Liputan6.com, Jakarta - PT PLN (Persero) menyatakan bahwa Pembangkit Listrik Tenaga Uap (PLTU) yang telah beroperasi atau masih dibangun telah menggunakan tekonologi yang dapat meminimalisir emisi, sehingga tidak membahayakan kesehatan. Sebelumnya, beberapa lembaga lingkungan menyebutkan bahwa pengoperasian PLTU bisa menyebabkan kematian dini masyarakat.
Kepala Satuan Komunikasi Korporat PLN I Made Suprateka mengungkapkan, saat ini PLTU yang sudah beroperasi, sedang dan akan dibangun telah menggunakan teknologi canggih penangkap karbon dan patikel debu hasil pembakaran. Dengan adanya teknologi tersebut maka emisi yang dihasilkan sangat rendah.
"Semakin canggih PLTU itu, ada sistem namanya carbon capture," kata Made, di Pontianak, Kalimantan Barat, Jumat (17/3/2017).

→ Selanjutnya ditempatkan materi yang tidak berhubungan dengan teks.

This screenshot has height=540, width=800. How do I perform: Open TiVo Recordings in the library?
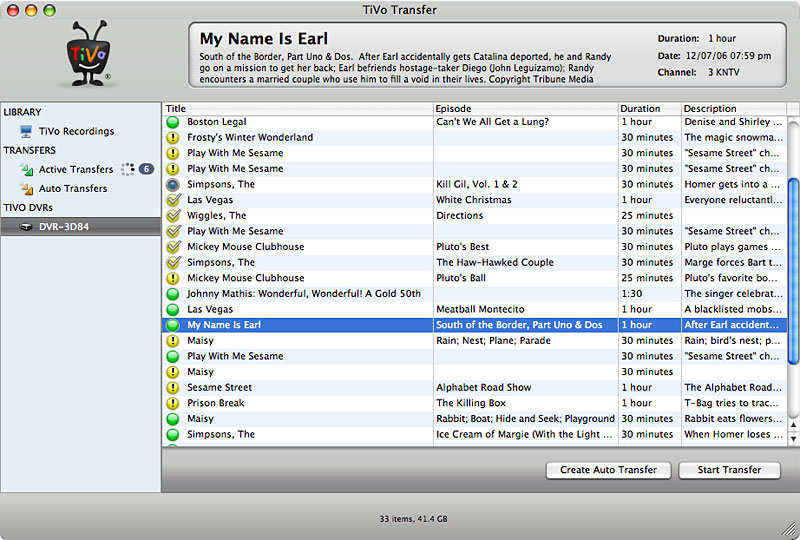tap(76, 131)
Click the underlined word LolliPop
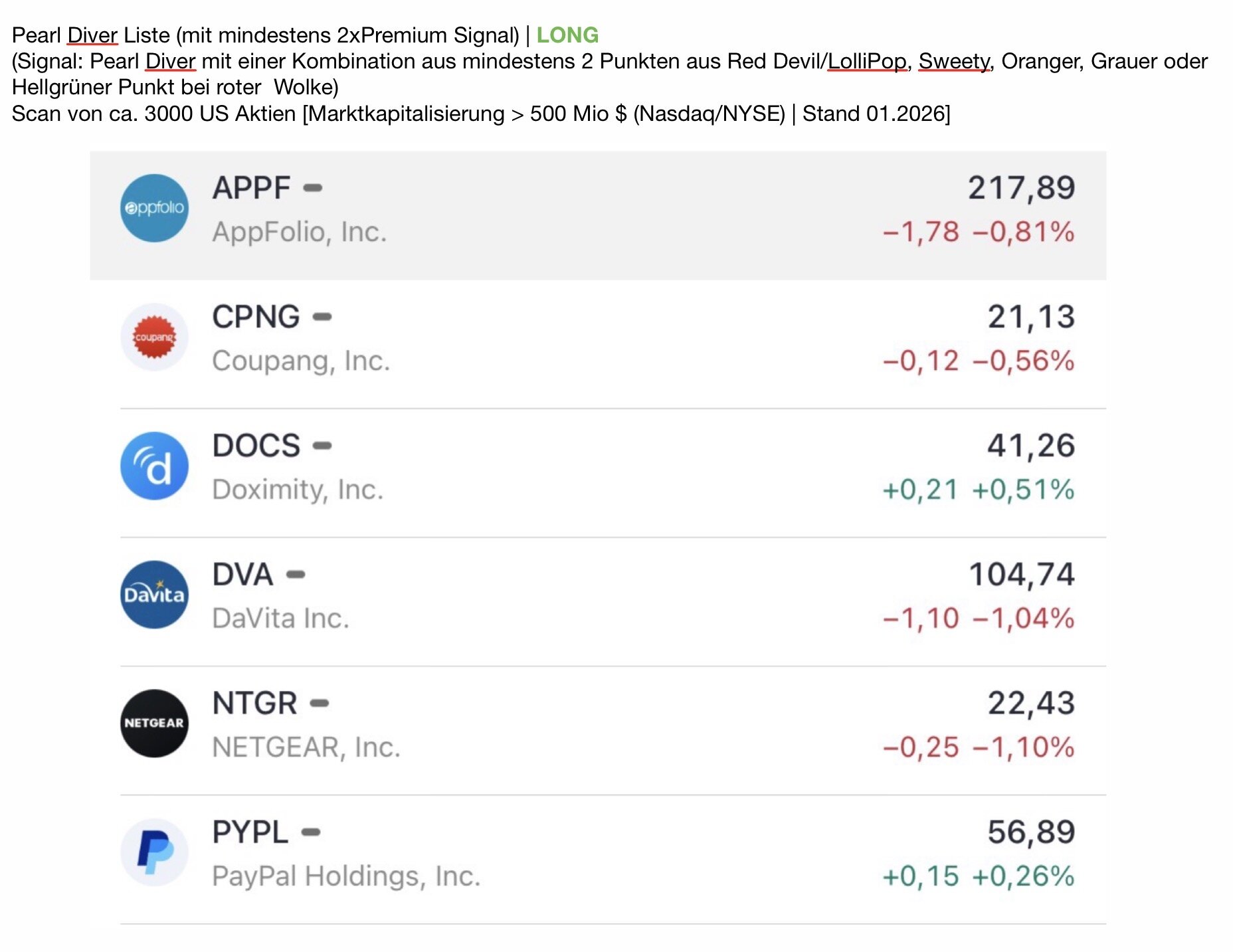 click(867, 61)
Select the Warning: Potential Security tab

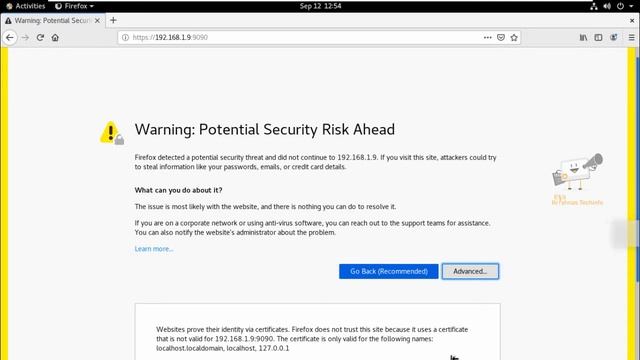coord(53,20)
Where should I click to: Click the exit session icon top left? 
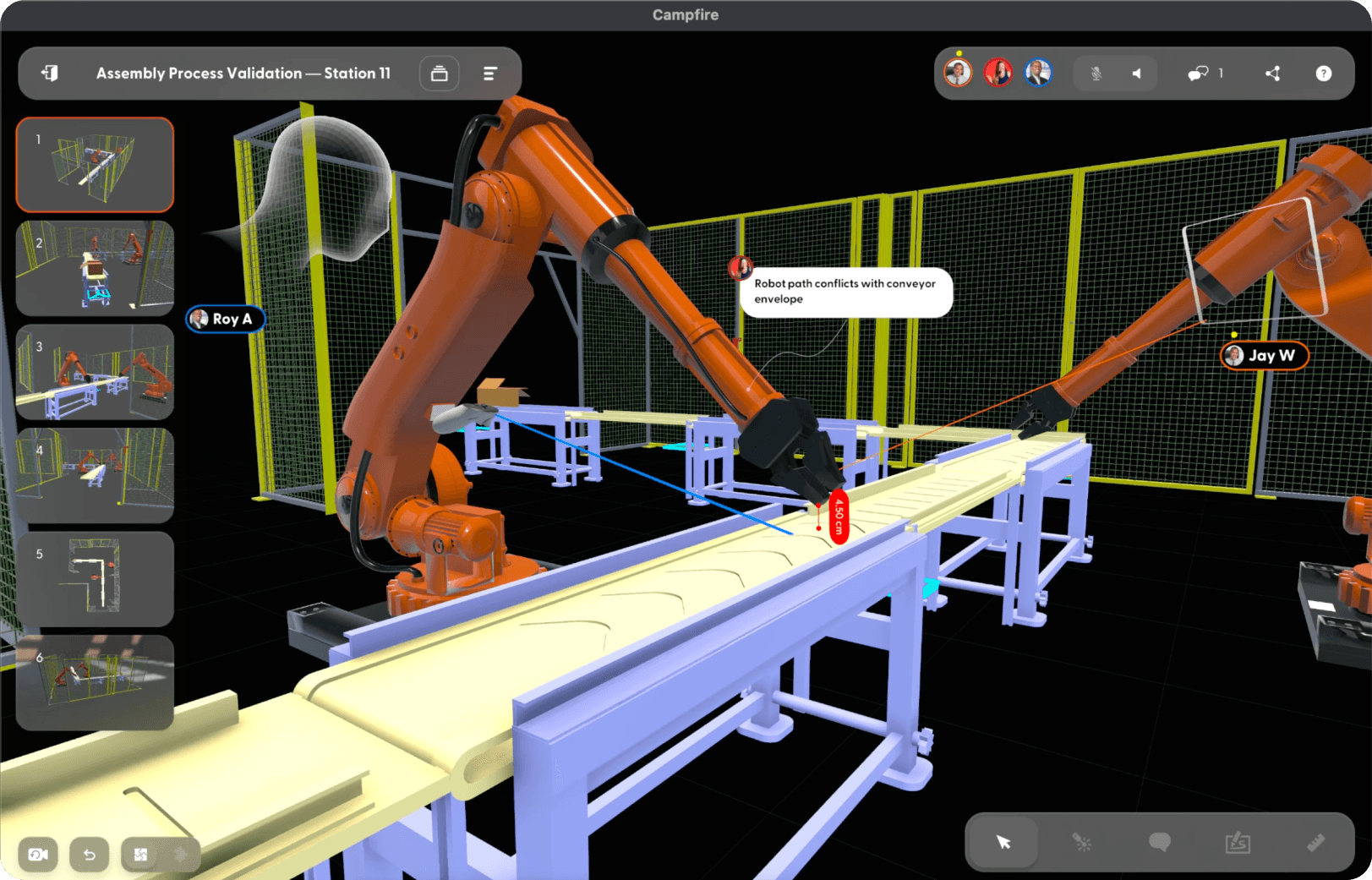(49, 74)
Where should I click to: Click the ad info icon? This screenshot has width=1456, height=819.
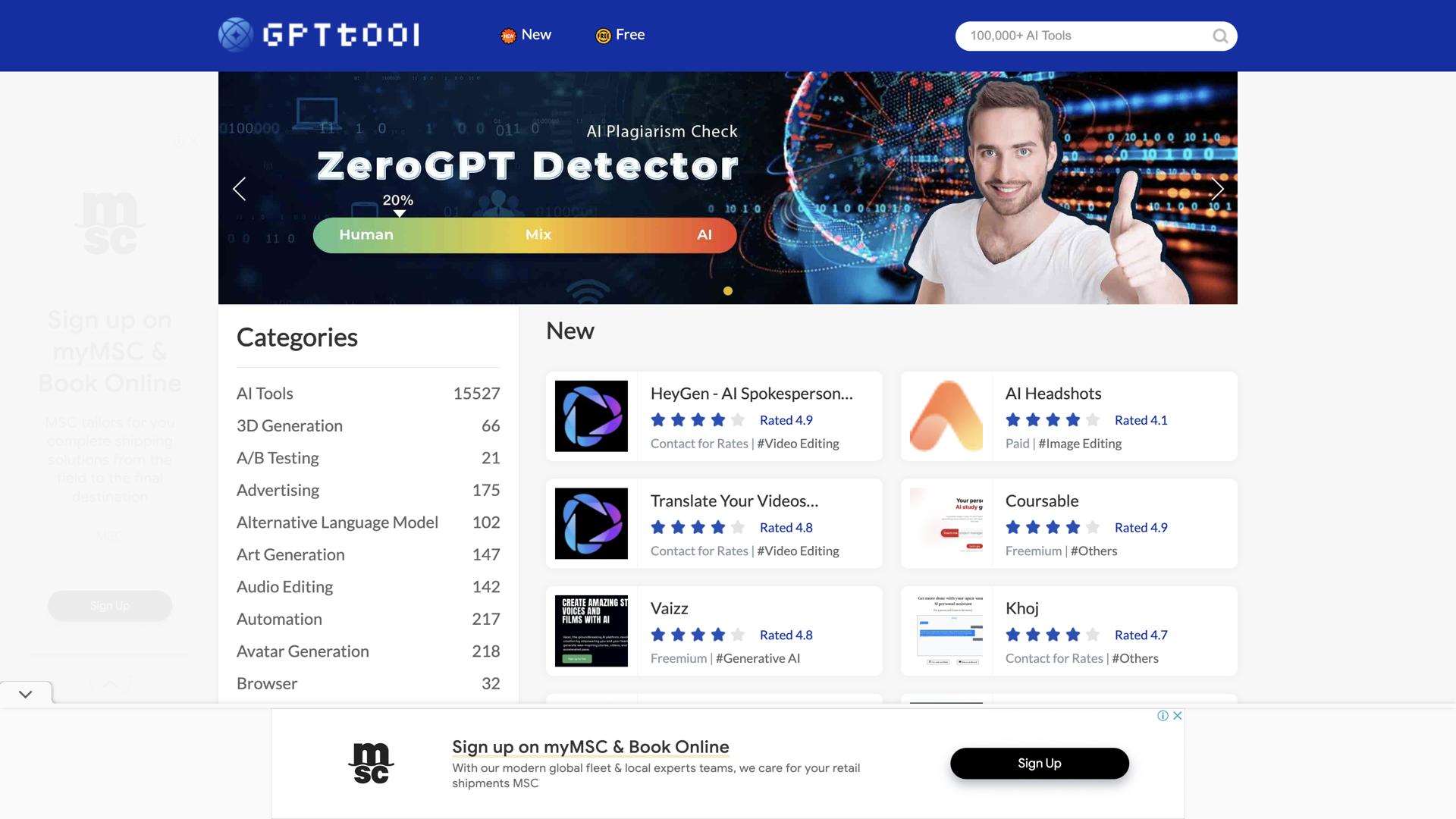point(1163,716)
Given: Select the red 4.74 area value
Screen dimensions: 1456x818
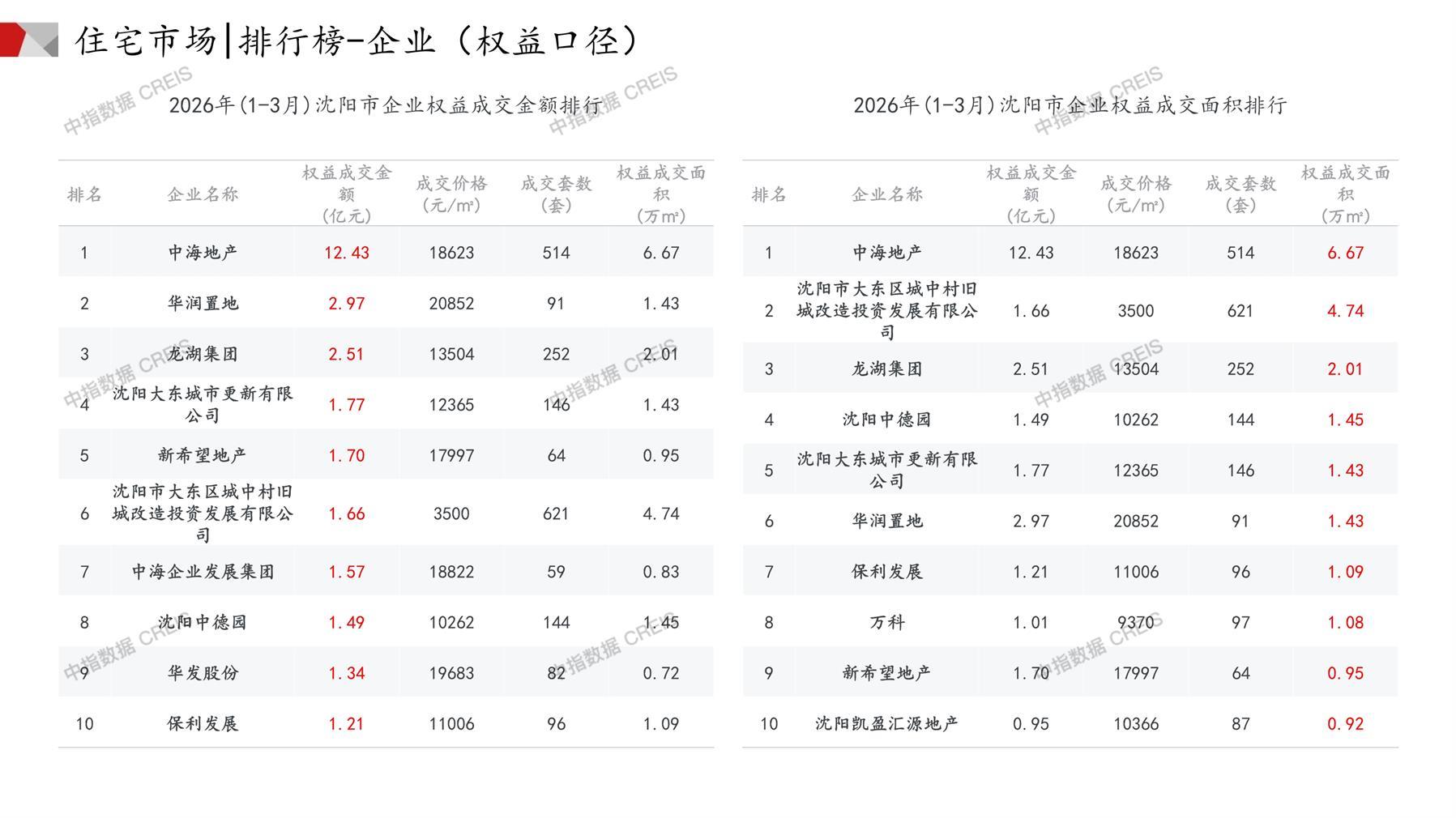Looking at the screenshot, I should pyautogui.click(x=1345, y=311).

Untuk membuktikan PLTU tidak mengganggu kesehatan, bisa dilihat dari data Pusat Kesehatan Masyarakat (Puskesmas) yang ada di sekitar PLTU. Karena tidak ada masyarakat yang mengalami gangguan pernapasan akibat emisi PLTU.
"Dari segi kesehatan sudah dibuat untuk mencegah polusi. Data Puskemas bisa dilihat, berapa masyrakat yang sakit karena gangguan pernapasan karena PLTU," tutur Made.
Baca Juga
Advertisement
Made melanjutkan, bukti lainnya adalah kondisi lingkungan di sekitar PLTU, seperti PLTU Suralaya Cilegon Banten. Di wilayah tersebut PLN melakukan penghijuan dan masyarakat memanfaatkannya untuk berwisata.
"PLTU semakin lama, semakin canggih. PLTU Suralaya misalnya yang dibangun tahun 1984 jaman Pak Seharto. Suralaya jadi objek wisata penghijuan semakin besar," tutup Made.
Sebelumnya, Juru Kampanye Iklim dan Energi Greenpeace Bondan Andrianu mengatakan, pembakaran batu bara pada PLTU menghasilkan jutaan ton polusi setiap tahunnya. Pembuangan pembakaran batubara tersebut menghasilkan berbagai macam zat kimia berbahaya seperti merkuri, arsenik, timbal, kadmiun dan partikerl halus beracun lain. Zat-zat ini akan bercampur dengan udara yang dihirup oleh masyarakat.
Selain itu, lanjut dia, pembakaran batu bara ini juga memancarkan polutan nitrogen oksida (NOx) dan sulfur oksida (SO2) yang berkontribusi pada pembentukan hujan asam dan polusi PM2,5.
"Polusi PM2,5 ini partikel seperti gas tapi melayang. Kalau PM10 ini seperti debu kecil namun masih tersaring oleh hidung. Sedangkan PM2,5 bisa masuk hingga ke aliran darah. Ini bisa sampai ke keturunannya. Selama puluhan tahun akan numpuk di dalam tubuh," ujar dia di Kantor WALHI, Jakarta, Jumat (17/3/2017).
Bondan menyatakan, polusi udara merupakan penyebab dari 3 juta kematian dini di seluruh dunia. Dan pembakaran batubara merupakan salah satu kontributor terbesar dari polusi ini. Lebih jauh, polusi PM2,5 ini mampu menyebabkan peningkatan risiko kanker paru-paru, stroke, penyakit jantung dan penyakit pernapasan.
"PM2,5 jika terkena ke orang yang punya kolesterol dia akan numpuk di satu titik seperti bisul, akan sebabkan penyakit jantung koroner, stoke karena penyumbatan darah. Tidak heran anak muda kena stroke karena terpapar PM2,5. Seperti di Cirebon keluhannya dari masyarakatnya mayoritas adalah penyakit pernapasan. Kemudian di Cilacap, Indramayu paling tinggi stroke dan jantung," jelas dia.
Bondan menyatakan, polusi udara hasil dari pembakaran batubara di PLTU yang telah beroperasi saat ini menyebabkan kematian dini pada 6.500 jiwa per tahun. Jika proyek 35 ribu MW tersebut terealisasi, diprediksi potensi kematian dini akan meningkat menjadi 15.700 jiwa per tahun di Indonesia dan secara total mencapai 21.200 jiwa per tahun jika termasuk masyarakat di luar Indonesia.